Driver protection
Along with every virtual address, the video memory manager allows independent hardware vendors (IHVs) to define a driver / hardware specific protection (i.e. page table entry encoding) that is associated specifically with that virtual address. Think about driver protection as extra bit in the page table entry that the video memory manager doesn't know about but that the driver must control in order for the graphics processing unit (GPU) to access memory in an optimum way.
Driver protection is optional and can be left at zero on any platform that doesn't require this functionality.
When mapping or reserving a GPU virtual address range the driver may specify a 64-bit driver protection value. The specified driver protection is used by the video memory manager when initializing the page table entry corresponding to that specific virtual address. In particular, driver protection is given back to the driver for any BuildPagingBufferDXGK_OPERATION_UPDATE_PAGE_TABLE corresponding to the specified virtual address.
Multiple virtual addresses may be mapped to a single allocation using different driver protections. Page table entries for each of these virtual addresses will be updated using the appropriate driver protection.
Driver protection only applies to level 0 page table entries and will be set to zero for any other page table entry levels.
Paging and unique driver protection
When paging an allocation in or out of a memory segment, the video memory manager assigns a temporary virtual address from the system device address space for the purpose of transferring the allocation's content. When creating this mapping, the driver protection related to the allocation is ambiguous since there could exist multiple mapping in various process address space with different driver protection.
Because of this, the video memory manager will specify a driver protection of zero for any system device mapping used for paging by default.

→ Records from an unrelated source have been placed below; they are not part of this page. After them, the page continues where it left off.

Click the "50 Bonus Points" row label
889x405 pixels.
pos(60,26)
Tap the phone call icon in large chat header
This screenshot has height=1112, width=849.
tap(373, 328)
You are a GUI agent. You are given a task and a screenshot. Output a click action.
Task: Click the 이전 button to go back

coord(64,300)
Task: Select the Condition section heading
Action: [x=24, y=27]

A driver can change this behavior by setting the unique bit when specifying the driver protection associated with a virtual address.
#define D3DGPU_UNIQUE_DRIVER_PROTECTION 0x8000000000000000ULL
When this bit is set, the video memory manager will enforce that any mapping to the same allocation range use the same driver protection value, or the mapping request will fail with STATUS_INVALID_PARAMETER.

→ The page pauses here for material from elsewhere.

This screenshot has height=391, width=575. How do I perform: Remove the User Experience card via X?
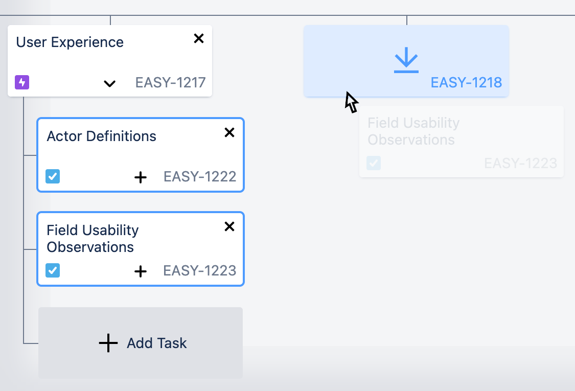coord(199,38)
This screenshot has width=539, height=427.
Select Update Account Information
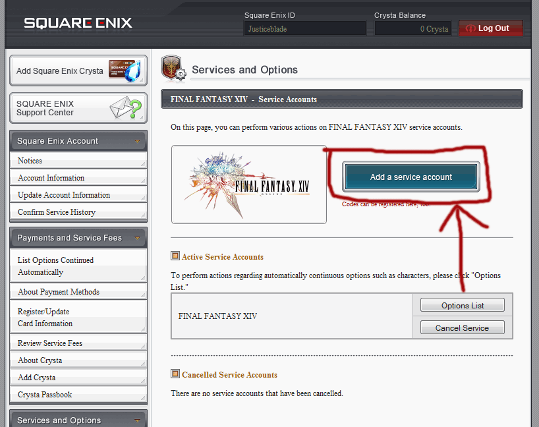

An allocation range, mapped with a unique driver protection value, cannot be mapped again with a different protection value. The only way to change the protection in this case is to map the range with no access.
An allocation range that is mapped with a non-unique driver protection value can be mapped again with any protection value.

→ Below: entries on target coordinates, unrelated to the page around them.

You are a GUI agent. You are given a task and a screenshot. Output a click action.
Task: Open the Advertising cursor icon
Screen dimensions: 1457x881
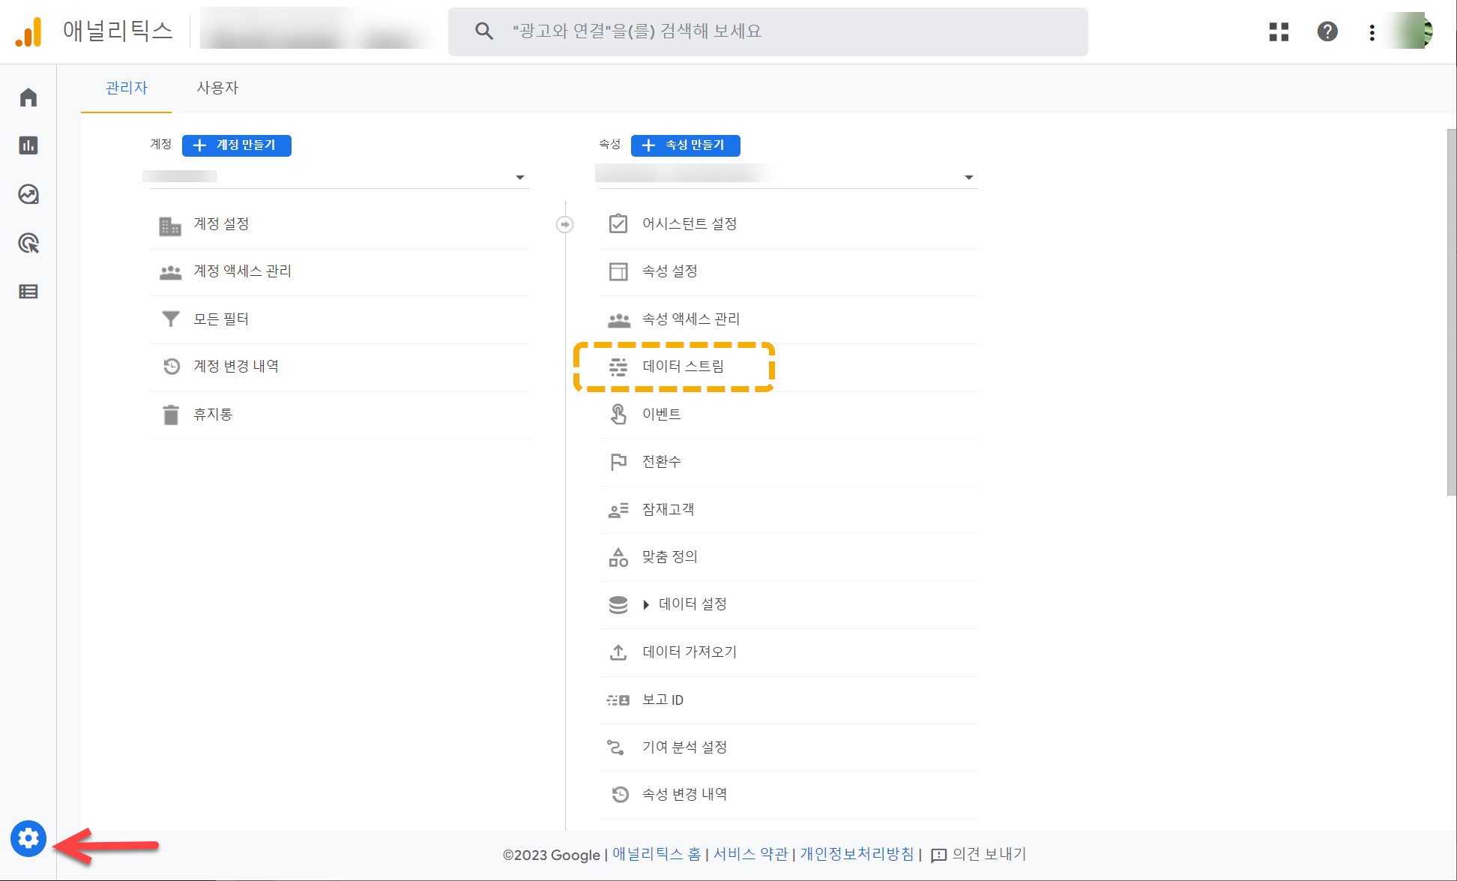(x=28, y=243)
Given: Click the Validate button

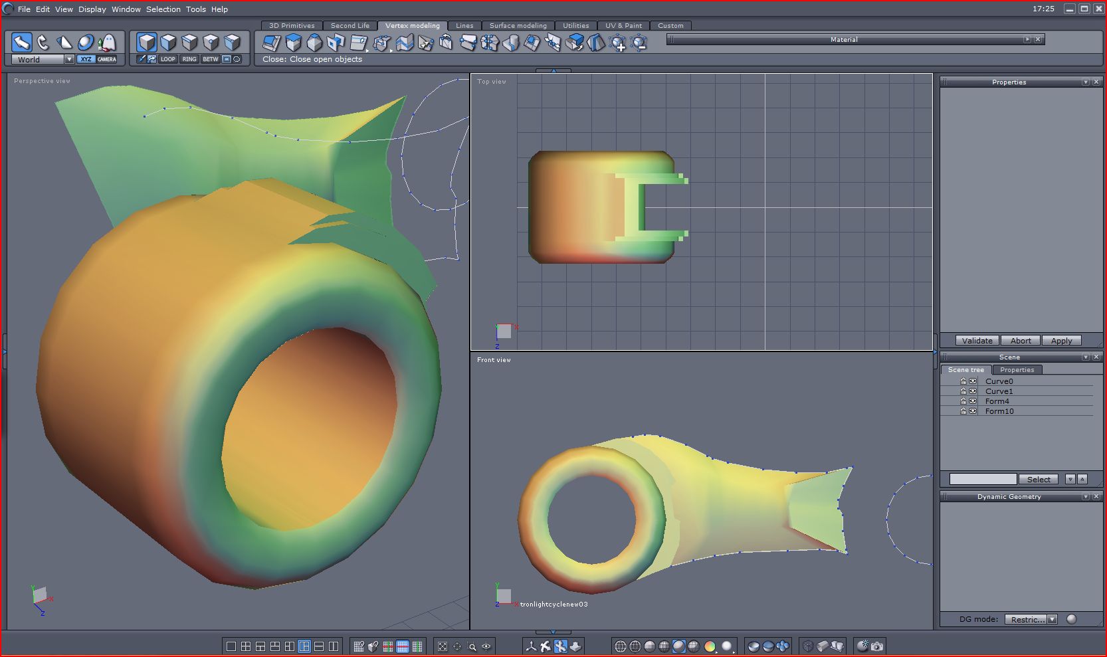Looking at the screenshot, I should (x=977, y=341).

When evicting an allocation that has virtual address ranges mapped with driver protection set to unique, the video memory manager will setup the paging process mapping used for those ranges with the appropriate driver protection value without ambiguity.
The following figure shows VA mapping for an allocation with different driver protection values.
During paging operations the allocation will be copied in chunks:
- Copy allocation range [0, A1] with driver protection 0
- Copy allocation range [A1, A2] with driver protection P1
- Copy allocation range [A2, A4] with driver protection 0
- Copy allocation range [A4, A5] with driver protection P4
- Copy allocation range [A5, Size] with driver protection 0 It is possible that paging process page table entries will be set with one driver protection value when an allocation is evicted and set to a different value when the allocation is committed. It is assumed that the driver should refresh the allocation data after the virtual address mapping is updated. For example, consider a case when the current allocation mapping set is M1 and the user mode driver called UpdateGpuVirtualAddress with mapping set M2. Just before the mapping set M2 is applied, the allocation can be evicted by the video memory manager. The mapping set M2 is applied and the allocation is committed back. Now the allocation content in the local memory segment might be different from the original.
Tiled Resources
For tiled resources, driver protection is specified when reserving a virtual address range. A user mode driver call to UpdateGpuVirtualAddress will inherit the virtual address current driver protection.